My dispute with Levine turns upon a question of literary history, but it has wider ramifications. He has deduced from Victorian and modern novels that between 1850 and 1920 certain changes took place in the rules that guided both scientists and literary men in their efforts to give form to “the unmediated reality” around them. The novels he has read with notable vigor and power are deemed to embody these changes. But the rules, these axioms of cognition, don’t change often or quickly: a different set of novels—e.g., by the writers I’ve mentioned—would support that conviction. Levine implies a fairly direct relation between nineteenth-century science and epistemology and the corresponding novels. But novelists are often remarkably selective in what they choose to care about.

Mention of Fredric Jameson reminds me that, far from accepting the demise or transcendence of Realism, he has called for a new Realism mainly in Lukács’s terms, going back to his History and Class Consciousness (1923). Such a realism would involve, in Jameson’s version, “the forcible reopening of access to a sense of society as a totality, and the reinvention of possibilities of cognition and perception that allow social phenomena once again to become transparent, as moments of the struggle between classes.” Jameson knows that one of the effects of a capitalist system is the confusion that comes from class: he thinks of it as damage, but that the damage can be undone. I don’t share his sense of damage, or his particular form of hope. Workers in every capitalist country are trampling upon one another to get into the middle class; I doubt most of them have desires distinct from a bourgeois image of fulfillment. Historical nostalgia is Jameson’s problem; he has a Marxist solution, so he needs a Marxist predicament to which it can be applied.

Levine’s argument is that nineteenth-century Realism stayed fairly confidently in possession of itself and of the experience it negotiated only for a relatively short time.

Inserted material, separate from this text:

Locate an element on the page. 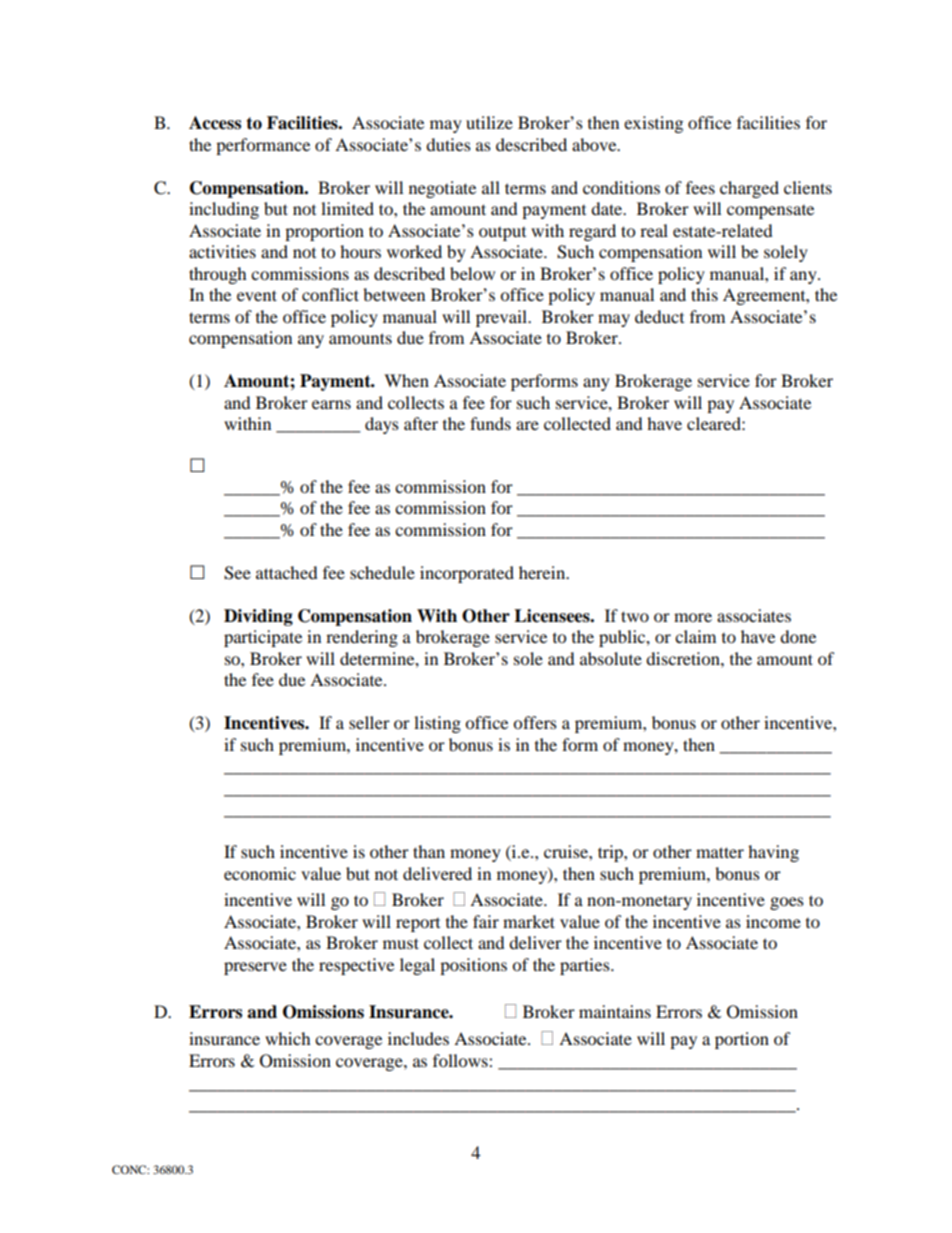  matter is located at coordinates (720, 852).
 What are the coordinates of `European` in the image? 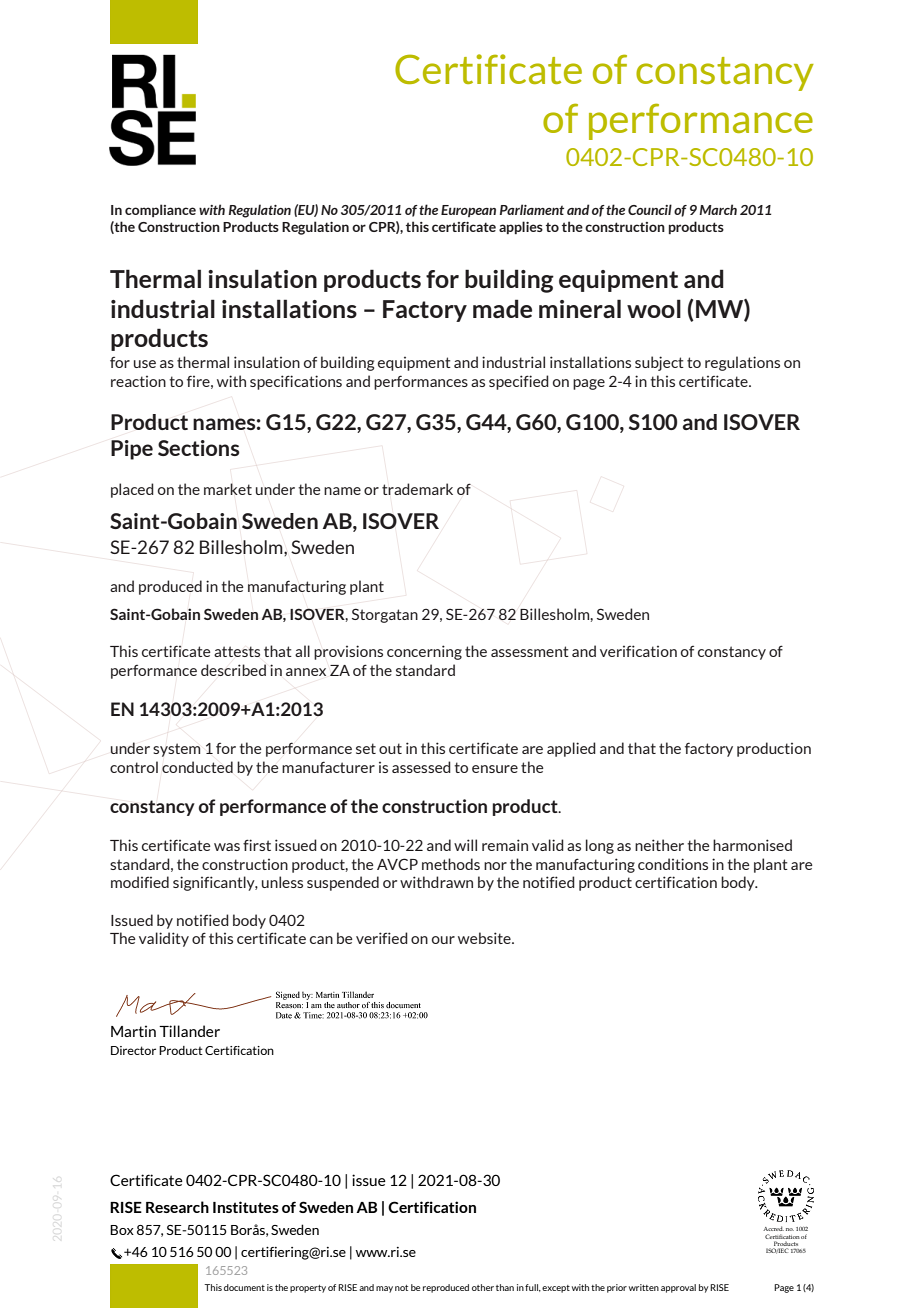 It's located at (468, 211).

Subversion began early. Or at least misgivings about Realism and its ability to keep its promises. I’m not convinced: I think the rhythm of literary history, as he senses it, has forced him into a premature narrative. I take heart from Auerbach’s Mimesis (1946), a study of the representation of reality in Western literature.

Auerbach finds it reasonable to examine texts from the Old Testament and the Odyssey to Virginia Woolf’s To the Lighthouse, and to refer without fuss to “Homer’s realism.” In the last chapter Woolf’s Mrs. Ramsay is the reality to be represented, and Auerbach’s account of To the Lighthouse clarifies “the design of a close approach to objective reality by means of numerous subjective impressions received by various individuals and at various times.” If it is possible to speak of Homer’s realism and then of Virginia Woolf’s realism, without sinking their differences, the reason is that Realism, in some flexibly defined sense, is perennial. The merit of Auerbach’s method—his book consists of a series of closely analyzed examples of literary representation, ancient and modern—is that it does not require him to present Realism as doomed, at every moment, to face its dying into something else.

We come back to the first question. Why should anyone care? What is at stake in a dispute about Realism? The answer is that Realism, like every form of opposition to it, is an ideology, a force of society that pretends to be a force of nature and acts upon that pretense. If I say, citing Auerbach in support, that Realism is perennial, I am trying to gain for a preference something of the authority attaching to a law of nature. Every ideology is an attempt to gain power and hold it: the only future an ideology wants is one of power. The literature of Realism is an attempt to prescribe the terms, the sense of life, the sense of the world, in which power will be exercised. That is why it matters. The fact that the power of literature is notional rather than real displaces the consideration of power from actions to attitudes; but some attitudes become actions in the long run, and then their power becomes evident.